- **Exercise details**: Reproduce verbatim the part of the records below that starts with the line containing "Select the Zoom tool in toolbar" and continues through the end of the records. Leave the pictures out of your answer.

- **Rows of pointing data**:
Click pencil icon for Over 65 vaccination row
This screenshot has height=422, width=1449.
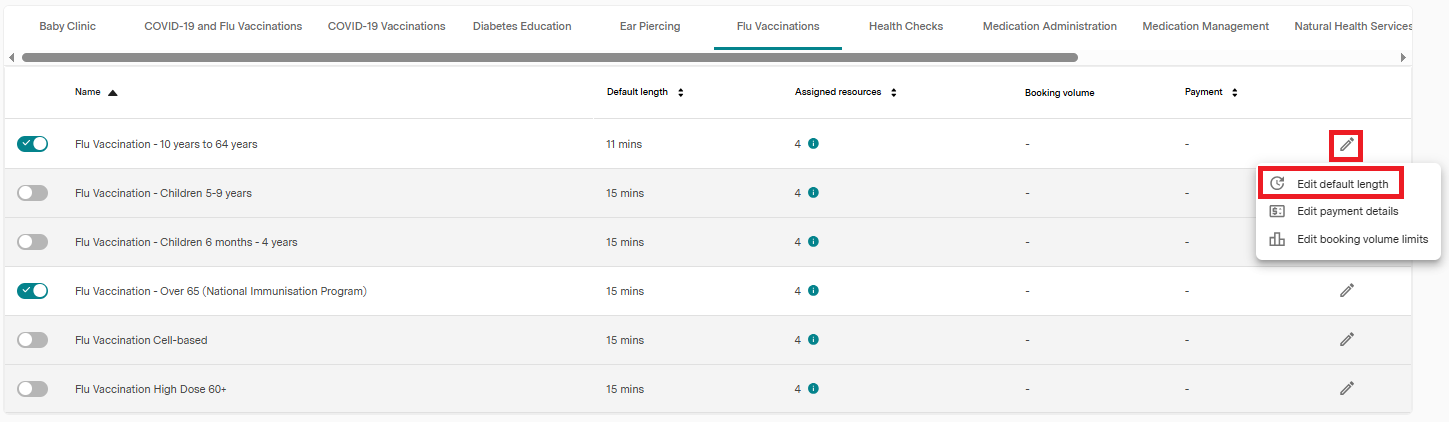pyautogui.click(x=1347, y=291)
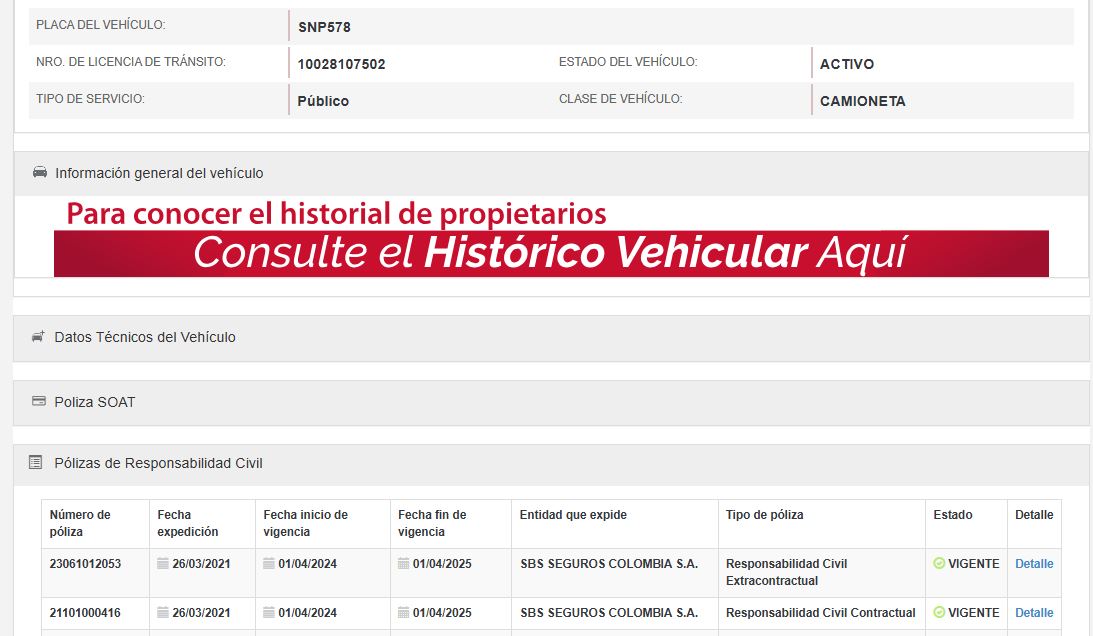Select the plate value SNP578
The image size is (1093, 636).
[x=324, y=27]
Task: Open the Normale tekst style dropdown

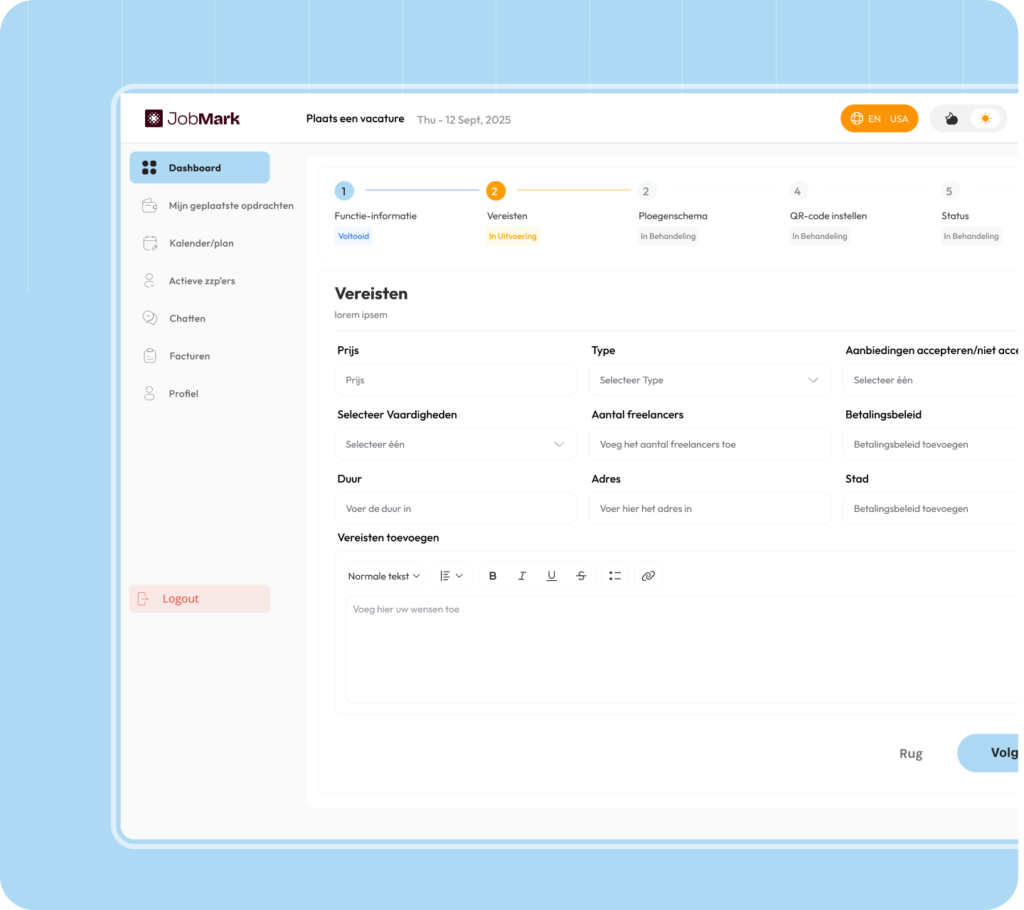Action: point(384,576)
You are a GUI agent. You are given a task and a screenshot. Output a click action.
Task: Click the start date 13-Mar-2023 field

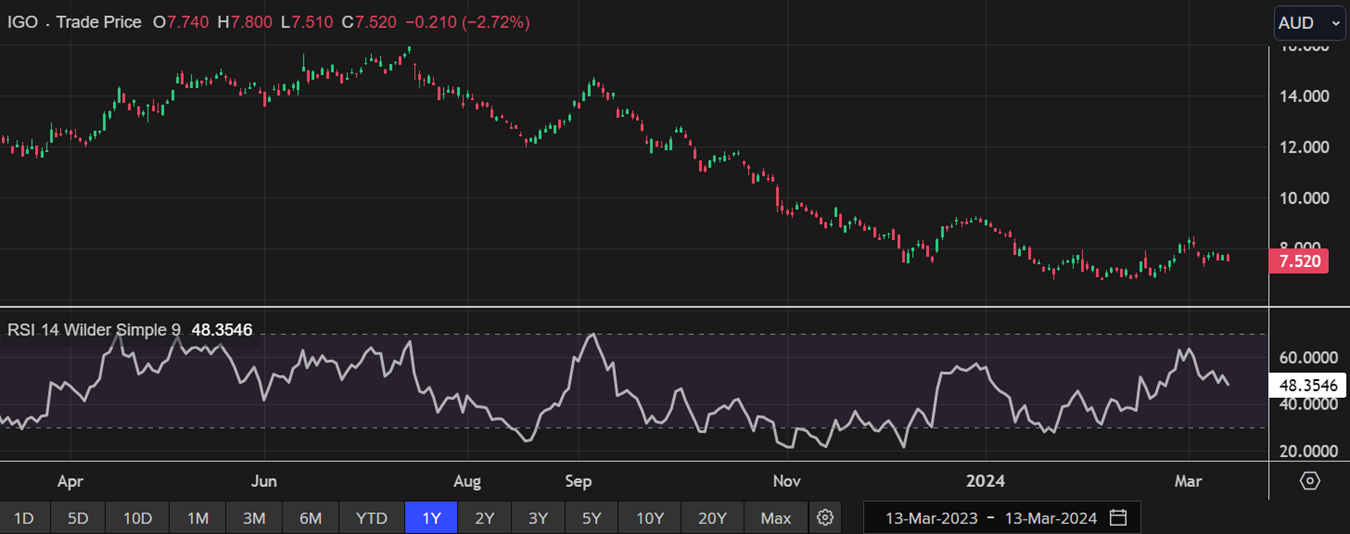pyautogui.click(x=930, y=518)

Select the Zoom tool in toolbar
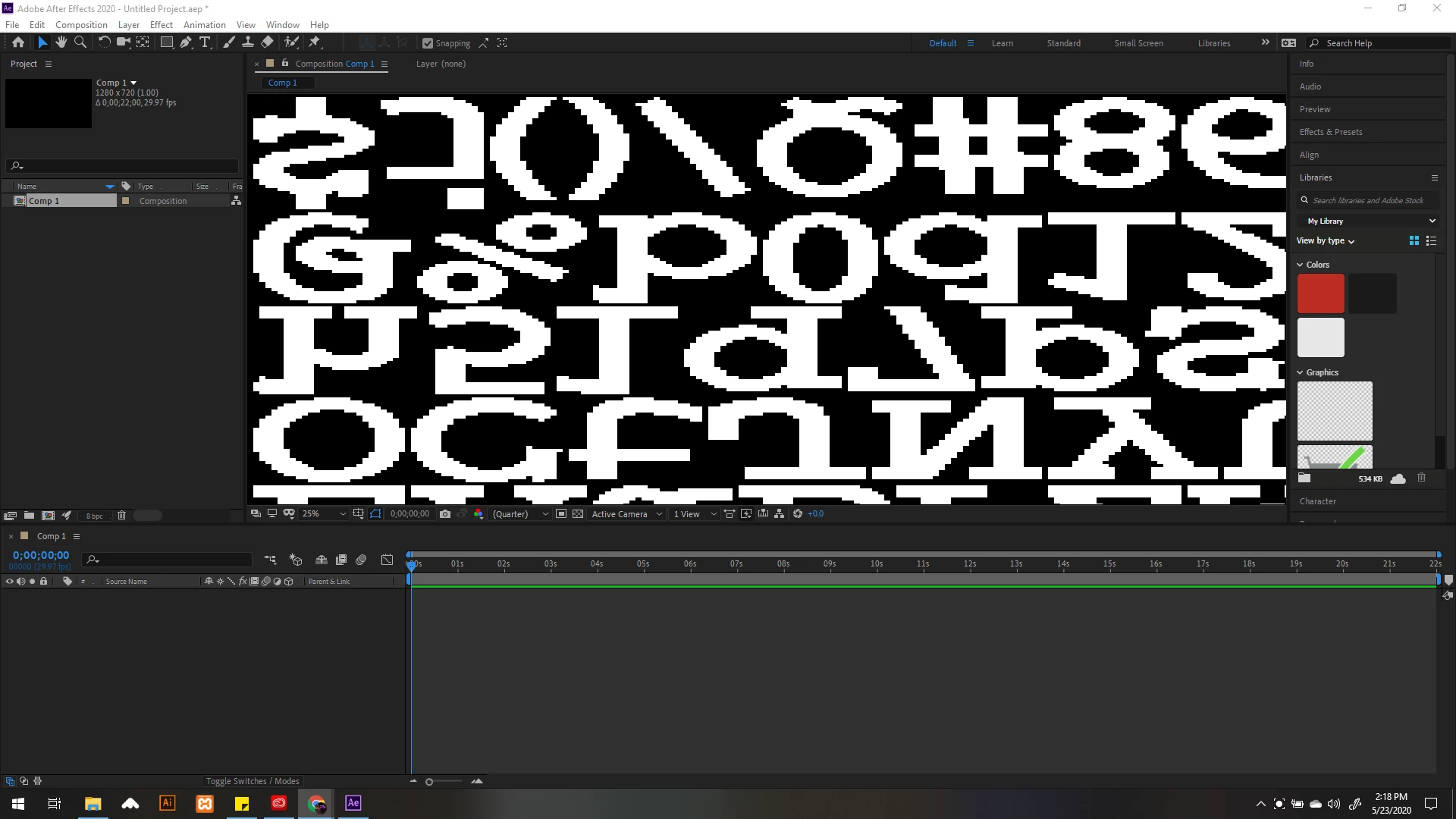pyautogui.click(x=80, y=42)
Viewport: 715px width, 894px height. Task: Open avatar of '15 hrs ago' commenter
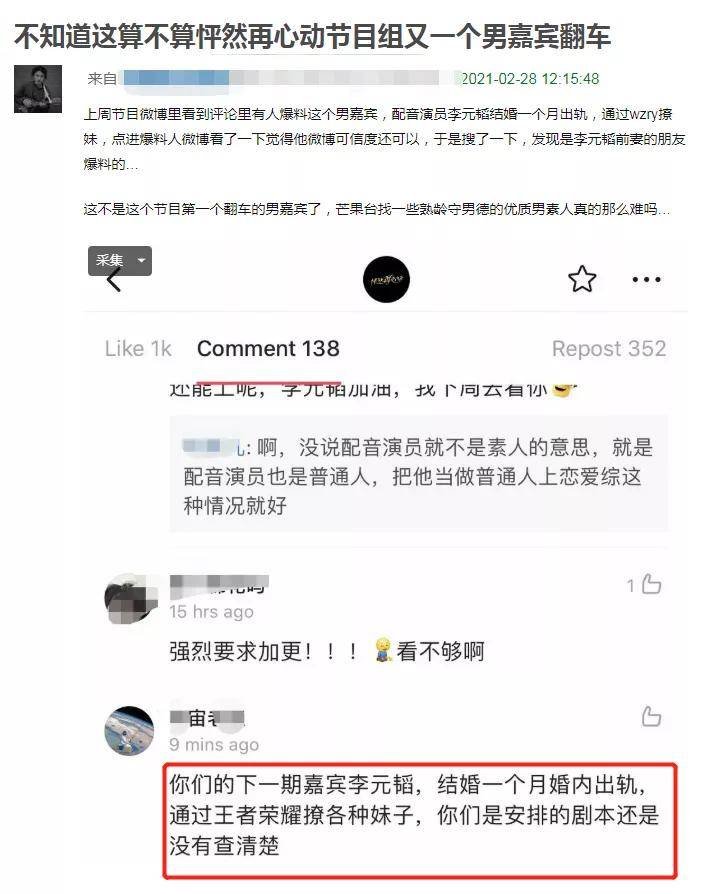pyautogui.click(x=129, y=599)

- **Solution to the problem**:
Select the Zoom tool in toolbar
pyautogui.click(x=80, y=42)
Viewport: 715px width, 894px height. Task: Open avatar of '15 hrs ago' commenter
pyautogui.click(x=129, y=599)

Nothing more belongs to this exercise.